Two of Pfizer's investigational cancer drugs - one for leukaemia and another for lung cancer - have been accepted for review by the European Medicines Agency.

The EMA has said it would start reviewing applications for non-small cell lung cancer treatment crizotinib and bosutinib for chronic myeloid leukaemia, both of which cater for "significant unmet medical need," according to Dr. Andreas Penk, president of Pfizer Oncology Europe.

Crizotinib is an oral first-in-class anaplastic lymphoma kinase (ALK) inhibitor and has been filed as a treatment for ALK-positive advanced NSCLC patients in the EU. A filing in the same indication was submitted in the USA in May, with a priority review which could mean it becomes available by the end of the year. It has also been submitted to the Japanese Ministry of Health, Labour and Welfare.

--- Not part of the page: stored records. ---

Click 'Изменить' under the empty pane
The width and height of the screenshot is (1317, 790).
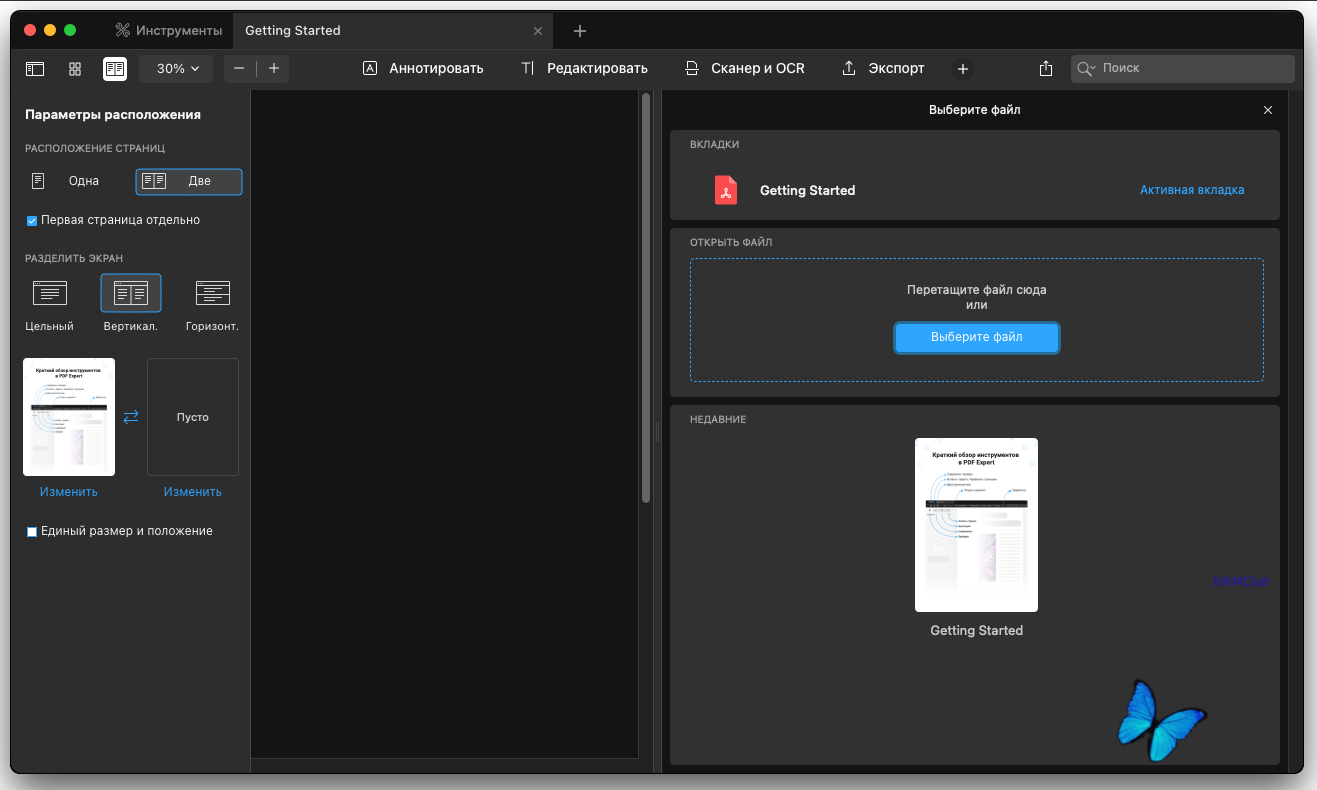[x=193, y=492]
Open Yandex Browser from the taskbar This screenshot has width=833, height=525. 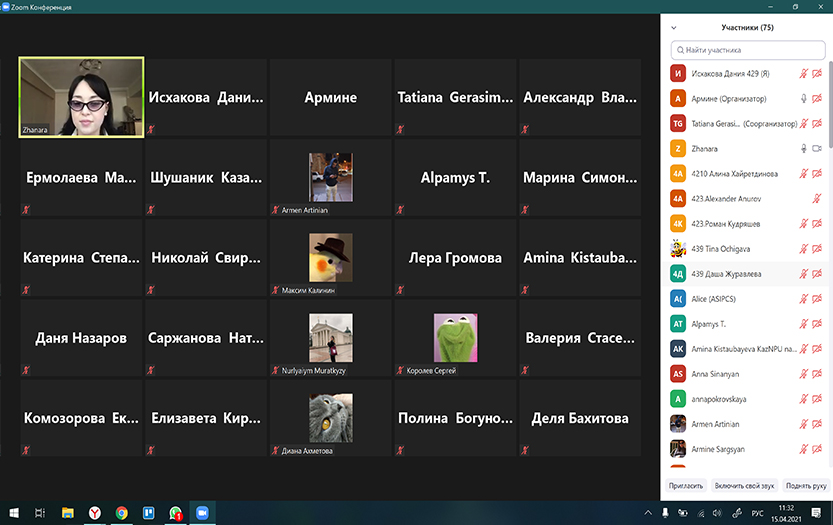95,512
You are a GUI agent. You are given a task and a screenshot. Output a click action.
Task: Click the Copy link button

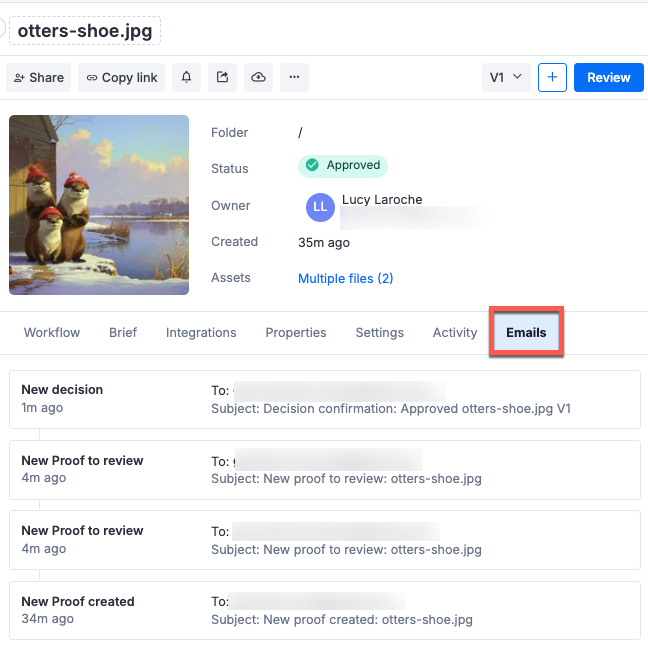coord(122,78)
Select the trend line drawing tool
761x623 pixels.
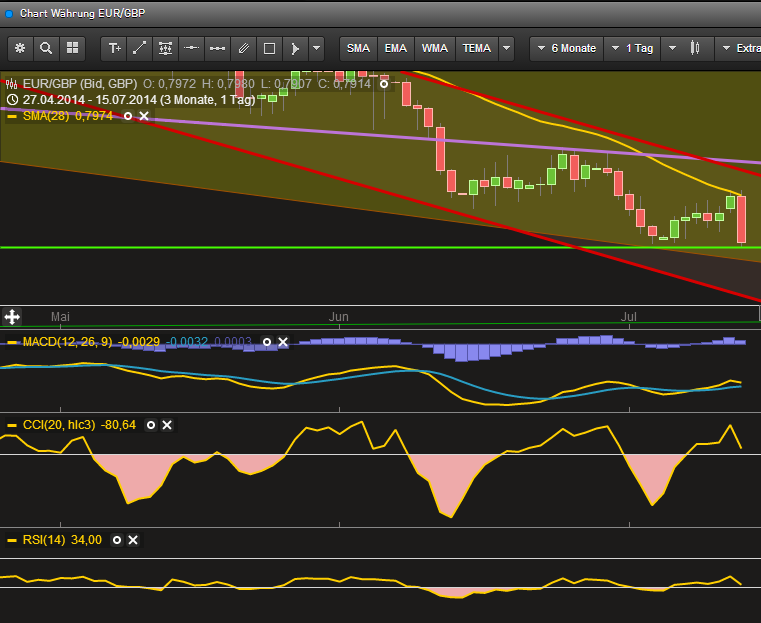[x=140, y=48]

Preliminary epidemiology suggests that approximately 3-5% of NSCLC tumours are ALK-positive, and Pfizer is working with Abbott to develop a companion diagnostic to help guide selection of patients for crizotinib therapy. Phase III trials are ongoing for the product in parallel with the regulatory filings based on Phase I and II data.

Meanwhile, bosutinib is a dual tyrosine kinase inhibitor which, in comparison with forerunners for CML treatment such as Novartis' Glivec/Gleevec (imatinib), tackles both Abl and Src kinases.  It has been submitted for approval for the treatment of adult patients with newly-diagnosed Philadelphia chromosome positive (Ph+) CML in the chronic phase.

There has been speculation that this dual profile bosutinib may have activity in resistant CML disease, other myeloid malignancies and also solid tumours.